There was no need for the oil release, OPEC Secretary General Abdalla El-Badri said at that time. ``I hope the IEA will refrain from using this practice,'' he said on June 27. ``Stocks are supposed to be for emergency use only, not commercial activity.''
Rising Energy Costs
IEA members face rising energy costs amid projections that global economic growth will slow by banks such as Morgan Stanley and HSBC Holdings Plc. Brent crude has gained 22 percent since the start of the year to trade at $115.15 a barrel as of 3:56 p.m. yesterday on London’s ICE Futures Europe exchange.
“Market fundamentals remain a primary driver of price direction,” Van der Hoeven said.
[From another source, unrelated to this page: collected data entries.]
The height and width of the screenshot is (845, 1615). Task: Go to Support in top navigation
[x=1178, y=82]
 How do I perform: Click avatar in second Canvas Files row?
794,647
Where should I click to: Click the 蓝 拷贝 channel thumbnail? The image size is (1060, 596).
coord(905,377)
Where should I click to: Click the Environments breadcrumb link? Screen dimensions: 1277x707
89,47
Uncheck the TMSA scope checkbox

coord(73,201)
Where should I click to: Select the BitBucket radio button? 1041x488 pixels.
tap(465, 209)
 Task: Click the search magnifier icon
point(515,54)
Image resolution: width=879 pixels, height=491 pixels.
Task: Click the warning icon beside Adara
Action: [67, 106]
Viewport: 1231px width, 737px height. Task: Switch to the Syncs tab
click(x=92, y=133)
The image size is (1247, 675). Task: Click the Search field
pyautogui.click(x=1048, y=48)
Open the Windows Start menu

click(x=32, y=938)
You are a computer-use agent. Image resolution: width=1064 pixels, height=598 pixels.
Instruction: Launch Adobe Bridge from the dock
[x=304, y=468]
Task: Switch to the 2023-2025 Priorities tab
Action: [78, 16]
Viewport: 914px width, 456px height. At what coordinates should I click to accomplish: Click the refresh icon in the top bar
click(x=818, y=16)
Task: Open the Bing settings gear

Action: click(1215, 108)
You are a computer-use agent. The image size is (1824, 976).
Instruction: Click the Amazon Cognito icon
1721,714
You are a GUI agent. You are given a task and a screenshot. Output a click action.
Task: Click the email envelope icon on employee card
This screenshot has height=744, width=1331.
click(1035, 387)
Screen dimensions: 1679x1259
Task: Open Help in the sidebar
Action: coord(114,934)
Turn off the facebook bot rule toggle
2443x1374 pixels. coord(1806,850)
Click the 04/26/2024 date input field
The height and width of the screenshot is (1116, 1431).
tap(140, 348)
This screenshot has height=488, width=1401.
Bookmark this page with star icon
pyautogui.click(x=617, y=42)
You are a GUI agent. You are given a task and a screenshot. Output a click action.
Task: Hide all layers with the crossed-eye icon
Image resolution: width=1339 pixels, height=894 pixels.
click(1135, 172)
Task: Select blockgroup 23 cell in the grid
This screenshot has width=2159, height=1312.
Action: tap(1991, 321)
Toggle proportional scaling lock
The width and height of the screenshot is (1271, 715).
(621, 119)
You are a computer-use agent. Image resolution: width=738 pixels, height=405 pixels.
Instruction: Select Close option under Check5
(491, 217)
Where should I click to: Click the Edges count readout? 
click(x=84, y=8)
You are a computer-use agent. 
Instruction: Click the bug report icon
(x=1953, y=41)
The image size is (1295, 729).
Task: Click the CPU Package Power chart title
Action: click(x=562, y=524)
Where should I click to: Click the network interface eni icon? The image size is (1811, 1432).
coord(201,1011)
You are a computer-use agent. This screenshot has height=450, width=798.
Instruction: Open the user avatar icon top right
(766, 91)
Libya’s production, which averaged 1.7 million barrels a day in January, won’t be restored to full levels until at least 2013, she said.
The IEA’s priority is to improve dialog with energy producers and non-IEA countries, particularly in emerging markets where fuel demand is growing, Van der Hoeven said.
“When the IEA was started it really was a rich man’s club of oil-consuming countries of established, industrialized democracies,” she said. “It still is, but the world is changing. There will be new established and industrialized democracies in 10 years or more so you have to see to it that you have good open contacts with these countries.”
The agency is unlikely to enlarge its membership to include developing nations, given the requirement of members to join the IEA’s parent organization, the Organization for Economic Cooperation and Development and the need for members to hold a certain level of emergency oil stockpiles.
Van der Hoeven is at least the second woman to lead an international organization this year after Christine Lagarde was appointed managing director of the International Monetary Fund in July. The IEA itself has been led by a woman once before, Helga Steeg of Germany, between 1984 and 1994.
“It doesn’t matter whether you are a man or a woman, it just depends on how you go about your job,” Van der Hoeven said. “I know quite a number of people I am going to work with now because they are former colleagues or I met them during working visits with the various countries so that gives me an advantage.”
Nobuo Tanaka, who finished his term as director last month after overseeing the stock release, said the post was enjoyable and stressful.
“The best thing about the job is that energy security is so important and there’s a lot of focus on what the executive director says,” Tanaka said in a phone interview yesterday from Tokyo, where he is consulting on nuclear energy for the Institute of Energy Economics, Japan.
“She may make a certain impact on the global economy but at the same time that is a disadvantage. If you make sloppy words that has a messy impact on the markets,” he said.